Police join spiritual leaders in conflict mediation workshop

​Jane Morrow is Content Marketing Team Lead for Mennonite Mission Network.

The sun rose over the Bellville campus of the University of the Western Cape (UWC) on Monday, January 12, 2026, casting long shadows across the lawns.

Forty‑four religious leaders — pastors, imams, reverends, traditional healers, and other faith-based figures from communities identified as crime and violence hotspots across the City of Cape Town Metro, in Western Cape — arrived for the start of an intensive five‑day workshop.

They gathered under the metaphorical shade of a Baobab tree in the spirit of ubuntu — a space of knowledge exchange and skills strengthening where everyone contributes, and everyone grows. These men and women were selected for their influence in neighborhoods where crime intertwines with despair, moral erosion, and unseen spiritual battles.

Conflict mediation

The “Conflict Mediation for Spiritual Crime Prevention Leaders” workshop was a collaboration between the South African Police Service (SAPS) Western Cape Provincial Command, the Centre for Transformative Regulation of Work, established by the Faculty of Law at UWC, and Mission Network partner South African Dispute Resolution Agency (SADRA). SADRA’s experienced facilitators led the sessions, drawing on years of work in transforming conflict in South Africa’s divided spaces.

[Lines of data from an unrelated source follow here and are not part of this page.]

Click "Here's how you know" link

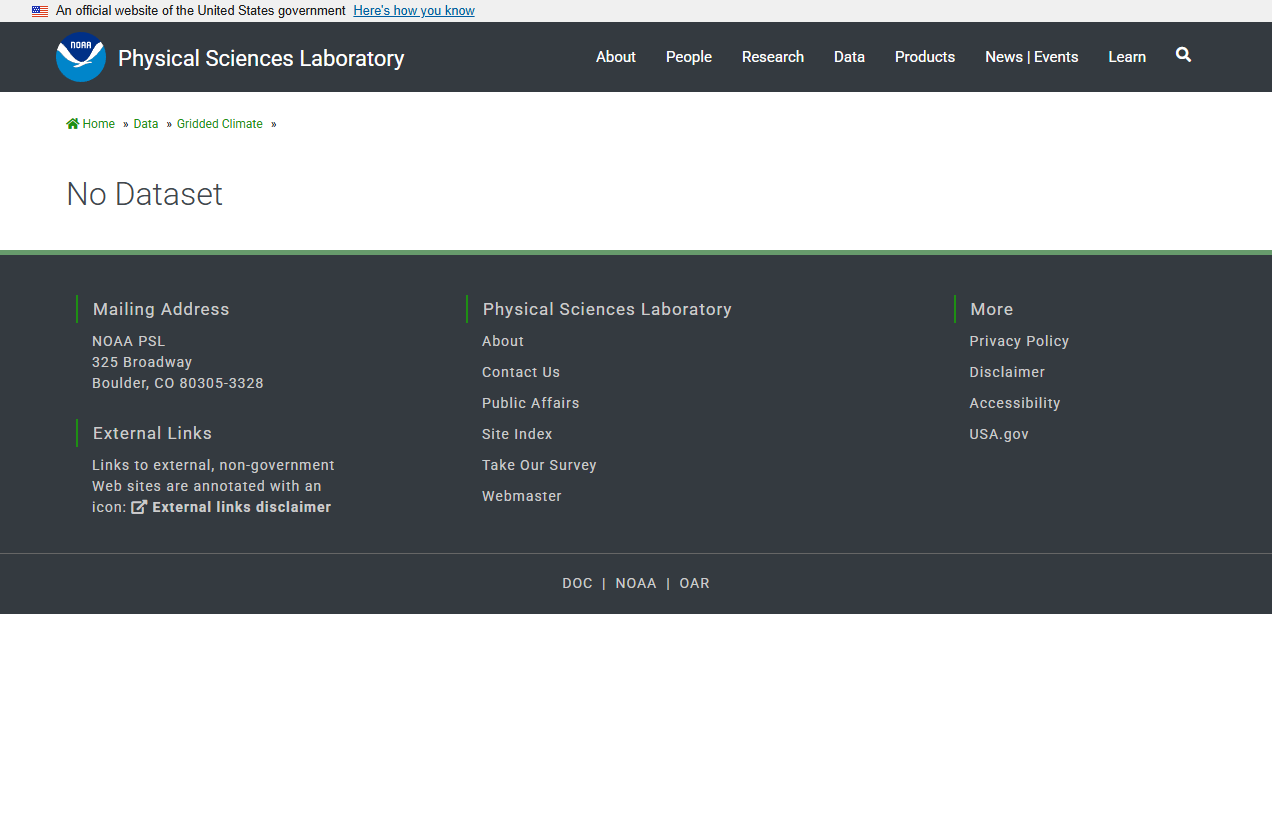[413, 11]
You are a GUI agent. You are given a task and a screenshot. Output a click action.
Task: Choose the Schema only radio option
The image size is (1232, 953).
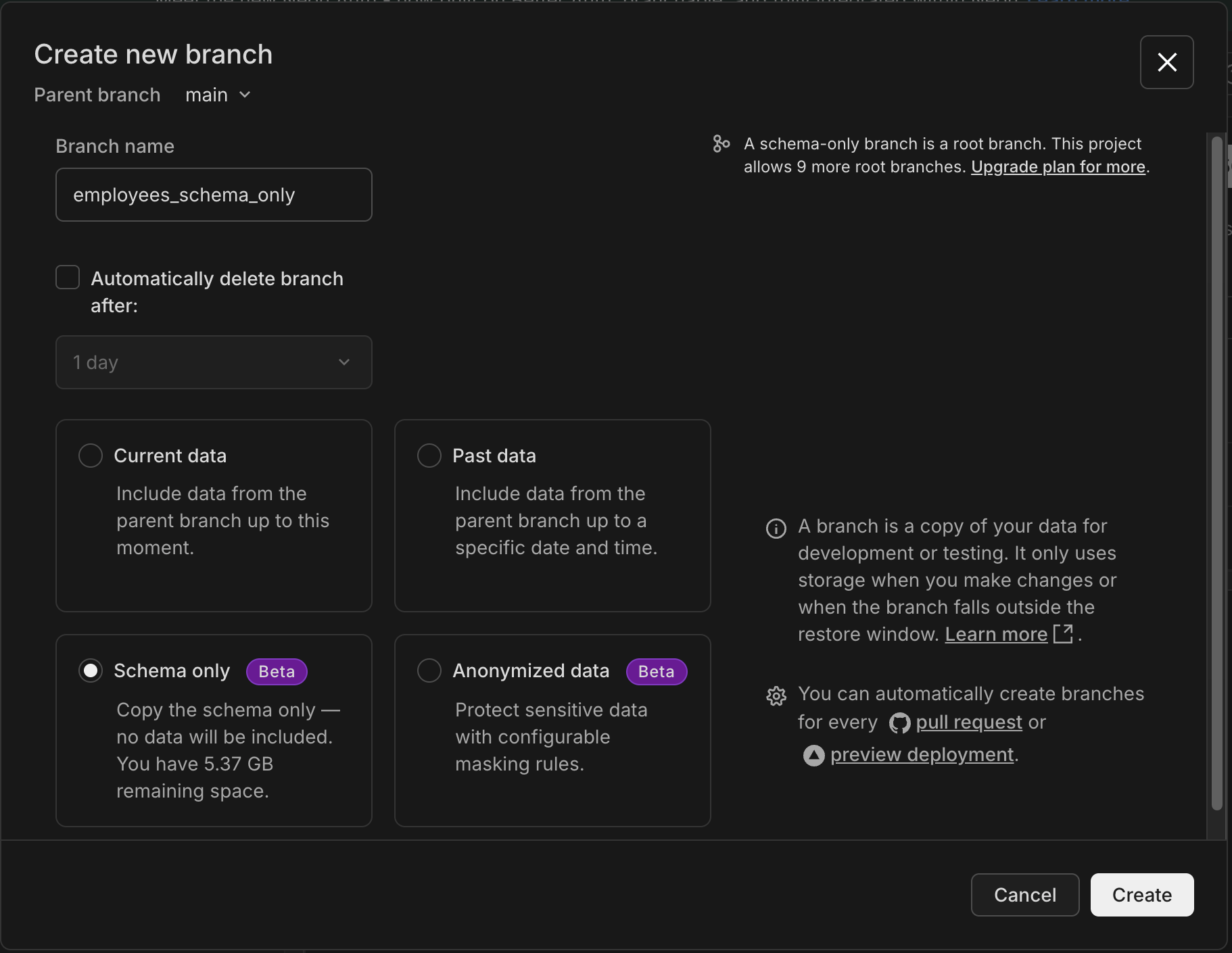(91, 670)

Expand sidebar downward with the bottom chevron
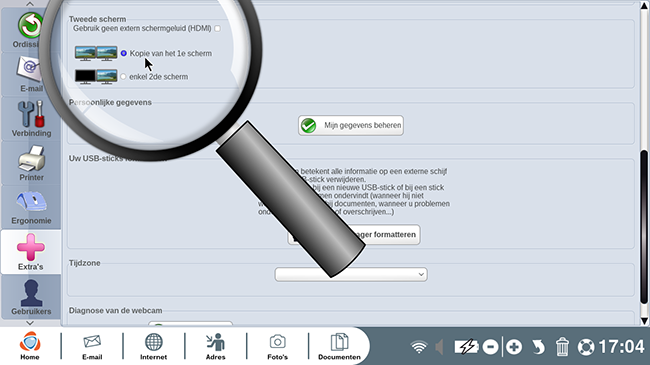(30, 323)
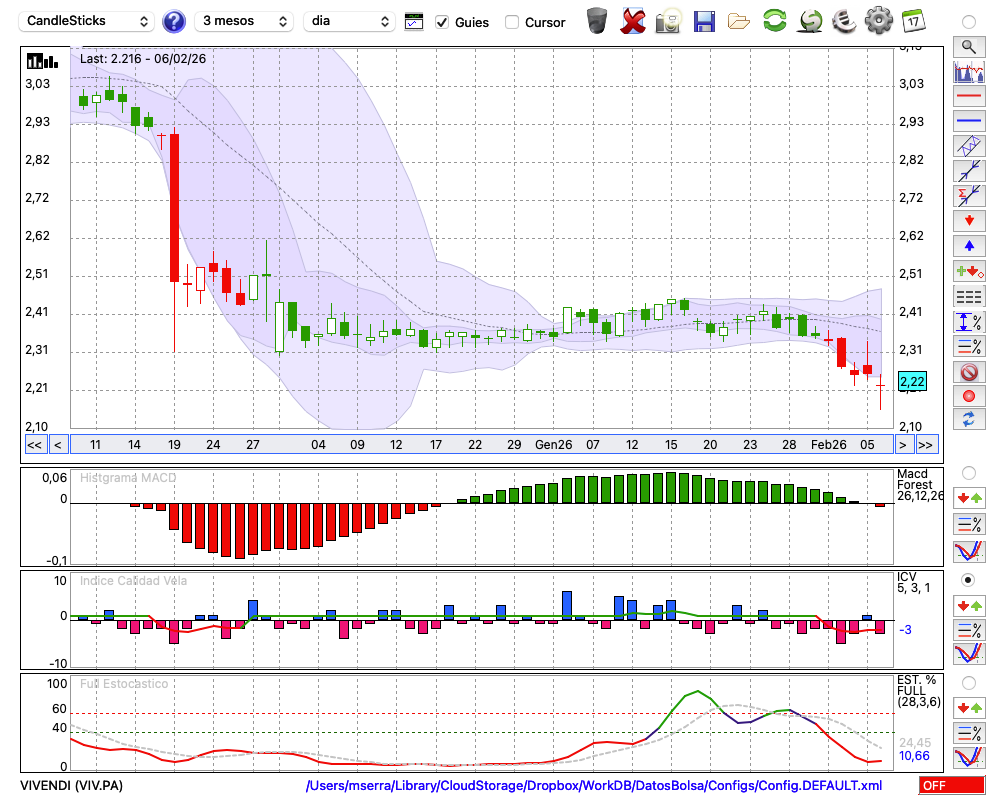This screenshot has width=1000, height=800.
Task: Select the radio button beside EST. % FULL
Action: pyautogui.click(x=968, y=683)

The program stemmed from a longstanding partnership between SAPS and faith-based organizations that recognized traditional policing alone does not heal the wounds fueling conflict and violence in communities. By engaging spiritual leaders, the initiative seeks to complement arrests and patrols with community dialogue, moral guidance, prayer, and reconciliation — addressing not just the symptoms of crime and violence but its roots in broken relationships, fear, and a loss of shared values.

Spiritual Crime Prevention Leaders

By equipping Spiritual Crime Prevention Leaders with stronger mediation skills, SADRA fosters homes where conflicts are resolved, and peace is restored. In such environments, young people are more likely to remain safely indoors rather than on the streets, where they risk being drawn into gangs or caught in dangerous situations.

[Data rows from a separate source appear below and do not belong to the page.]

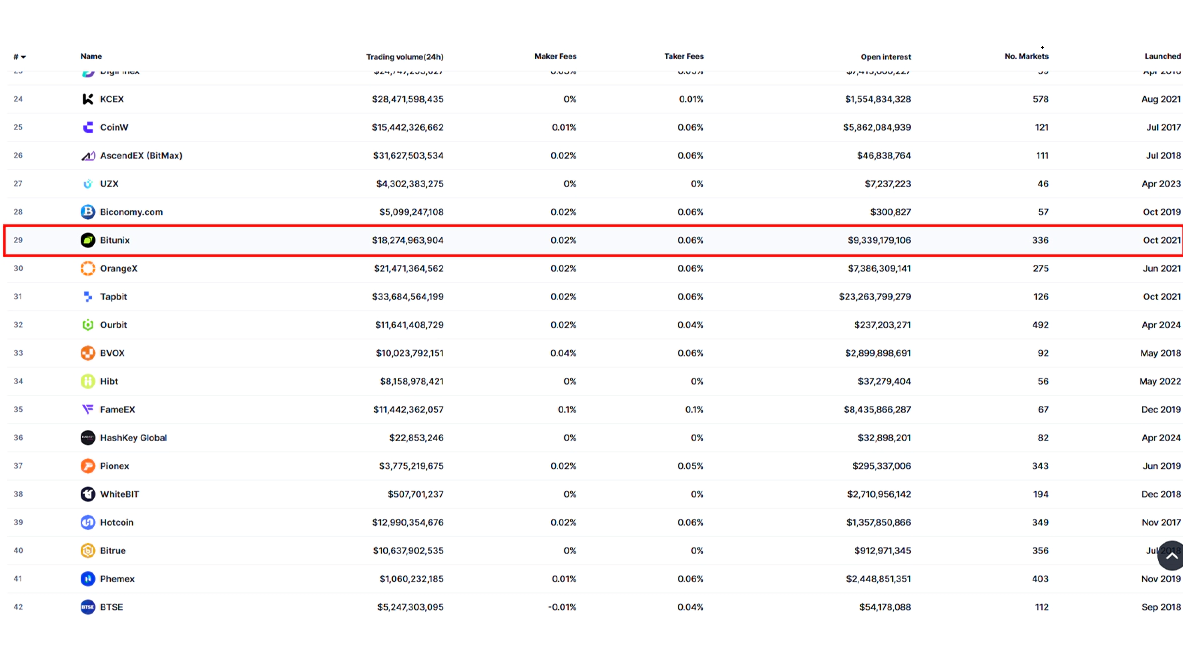
Task: Click the scroll-to-top arrow button
Action: click(x=1170, y=556)
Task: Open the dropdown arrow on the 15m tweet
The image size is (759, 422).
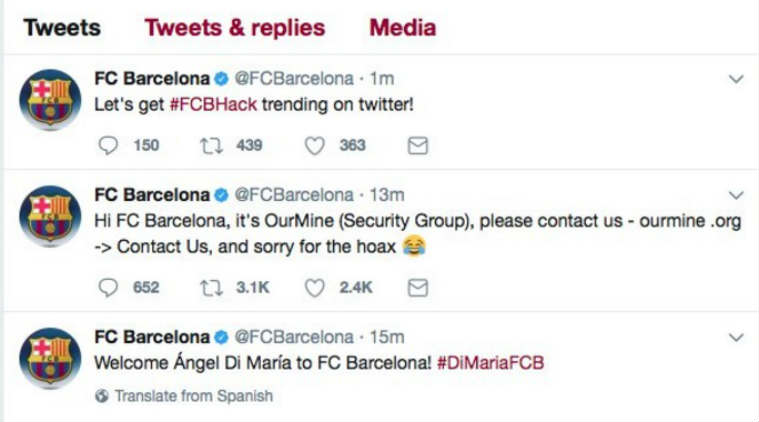Action: click(x=736, y=337)
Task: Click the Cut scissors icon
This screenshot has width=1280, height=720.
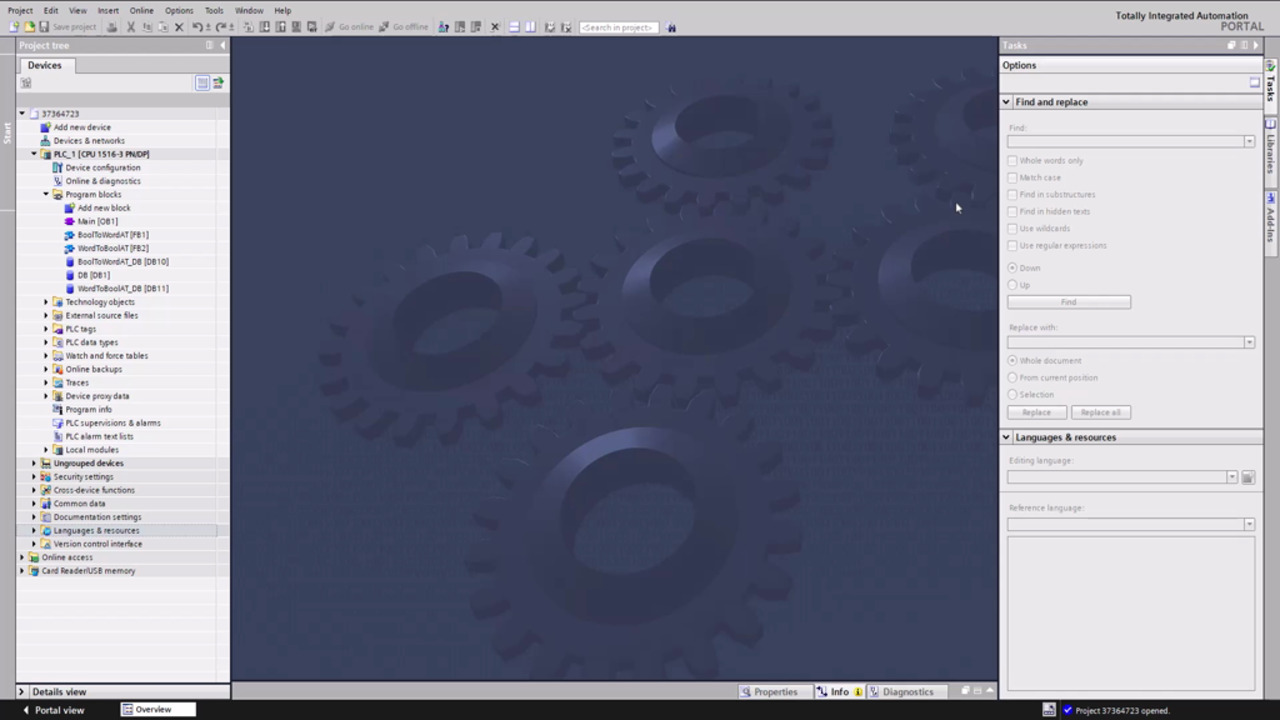Action: click(x=130, y=27)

Over the five days, the leaders gathered in seminar rooms and outdoor circles, learning practical mediation skills: active listening without judgment, reframing heated accusations into shared concerns, facilitating restorative conversations between victims and offenders, and navigating cultural and religious sensitivities. Role-plays simulated real scenarios — family disputes escalating into gang threats, youth caught between peer pressure and community expectations, and neighborhoods torn by accusations of witchcraft. The facilitators emphasized de-escalation, empathy, and the power of faith as a bridge rather than a barrier.

Workshops

Mornings began with collective prayers, lament and reflection. Voices rose in Afrikaans, English, Xhosa, and other languages, invoking peace and wisdom paired with singing and dancing, pausing to pray for the nation, and against gender based and sexual violence, extortion and to reduce high murder rates. Afternoons featured guest speakers from SAPS and UWC, who shared stories of successful collaborations: prayer walks that calmed tense areas, faith leaders intervening to prevent revenge cycles, and joint community events that rebuilt trust. Evenings were for personal sharing and reflection with families. Leaders spoke of the challenges they face back home, the spiritual warfare they perceived in rising crime rates, and violence and sense of despair in communities. They hope that this training equips them to be peacemakers in their communities, families, congregations and streets.

As the workshop concluded, the leaders carried new tools: mediation frameworks, conflict transformation techniques, and a renewed commitment to partner with police not as informants but as co-builders of safer communities.

The 44 leaders returned to their communities. Some organized follow-up prayer gatherings; others began mediating small disputes before they escalated; a few reached out to local SAPS stations to propose joint initiatives — all planting seeds of reconciliation in hopes of weaving a stronger fabric of peace across South Africa.

Siwali explained:

Participants go back to their communities, to build peace by intervening and mediating in conflicts. We will reconvene to hear their reports on February 18 and to share challenges encountered. Then the cohort will plan their certification ceremony.